*** Exercise passage Section Begins ***

Mitigating COVID‑19 variant spread by leveraging social psychological and neurobiological markers to optimize public health communications during the first vaccine rollout.

Hall, Peter A | $496,565

Ontario University of Waterloo 2021 CIHR Operating Grant

Effective messaging to promote COVID‑19 mitigation behaviors is critical for drawing the pandemic to a close in Canada. Research across several health domains suggests that messaging that employ 3 elements-vivid imagery, making other’s mitigation behaviours salient (norms), and promote accepting short-term pain for long-term gain-increase protective behaviour. Additionally, research has found that messages that engage brain systems involved in attention capture and self-reflection are more likely to be acted upon. This project will use state-of-the-art theory and methods to identify optimal strategies for motivating COVID‑19 mitigation behaviors in the pandemic’s post-acute phase. Study 1 will be a 2-wave population on-line cohort survey of 2000 adults who have not received any vaccine shot. They will answer questions on key beliefs about COVID‑19 and relevant behaviours (Wave 1). They will be randomly assigned to view 4 PSAs that vary in whether they are vivid, provide information about others, and highlight long-term benefits of protective behaviour. They will then rate the 4 PSAs on quality, emotional impact, informativeness, and perceived effectiveness. At Wave 2 (4 months later), respondents will answer a survey with the same measures on beliefs and behaviours since Wave 1, including vaccination status and other mitigation behaviors. We hypothesize that those viewing PSAs that are vivid, emphasize norms, and make long-term benefits salient will be more likely to have engaged in mitigation behaviours (e.g., getting vaccinated). Study 2 will be a lab study where participants will view all PSAs, and rate each on the same Study 1 dimensions. Eye tracking technology and functional near-infrared spectroscopy (fNIRS) will identify which PSAs are most attention-capturing and lead to deepest self-reflection. These studies will identify which COVID‑19 PSAs are most effective for promoting vaccination and other mitigation measures for the current and future pandemics.

*** Exercise passage Section Ends ***

### Exercise aim:
Please copy everything in the grant summary from "Mitigating COVID‑19 variant" down to "first vaccine rollout.", replacing "neurobiological markers" with "neural markers".

*** Stored data Section Begins ***

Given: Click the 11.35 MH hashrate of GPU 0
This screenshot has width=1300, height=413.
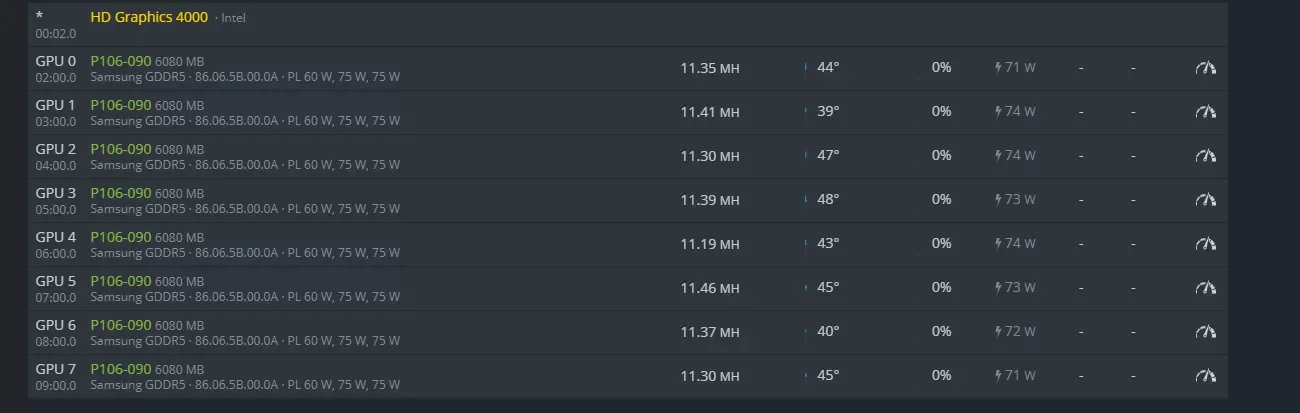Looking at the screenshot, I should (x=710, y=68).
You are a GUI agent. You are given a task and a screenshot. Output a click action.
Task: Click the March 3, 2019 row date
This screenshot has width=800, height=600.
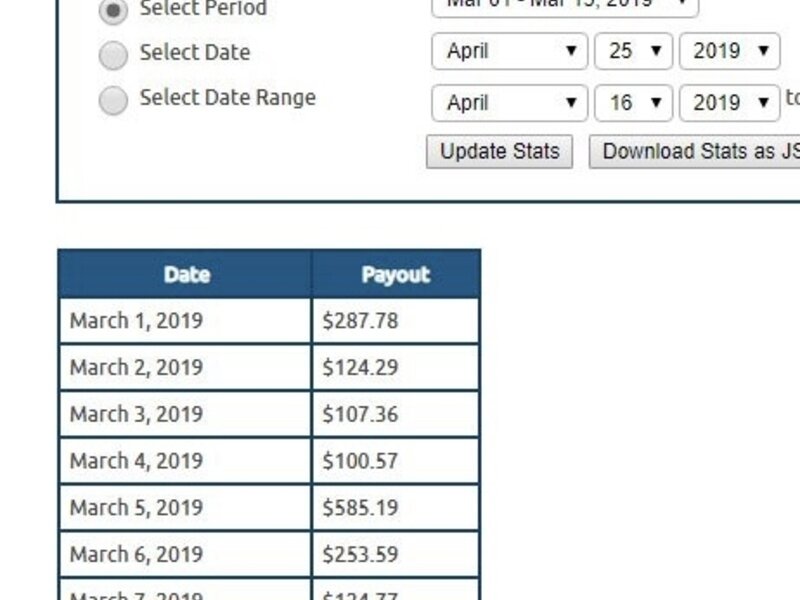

*** Stored data Section Ends ***
*** Stored data Section Begins ***

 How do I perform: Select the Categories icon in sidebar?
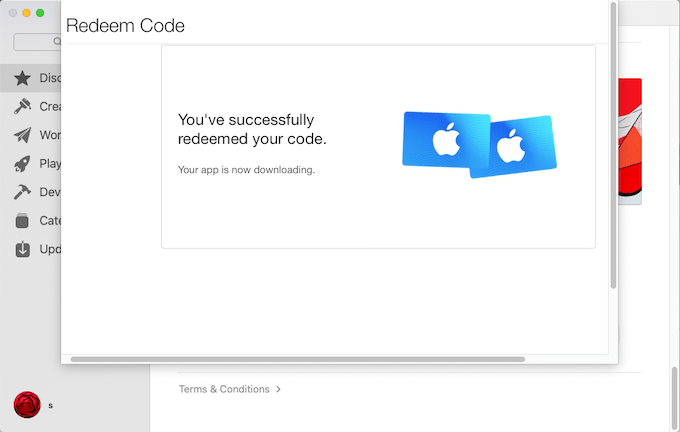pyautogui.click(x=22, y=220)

*** Stored data Section Ends ***

### Task result:
Mitigating COVID‑19 variant spread by leveraging social psychological and neural markers to optimize public health communications during the first vaccine rollout.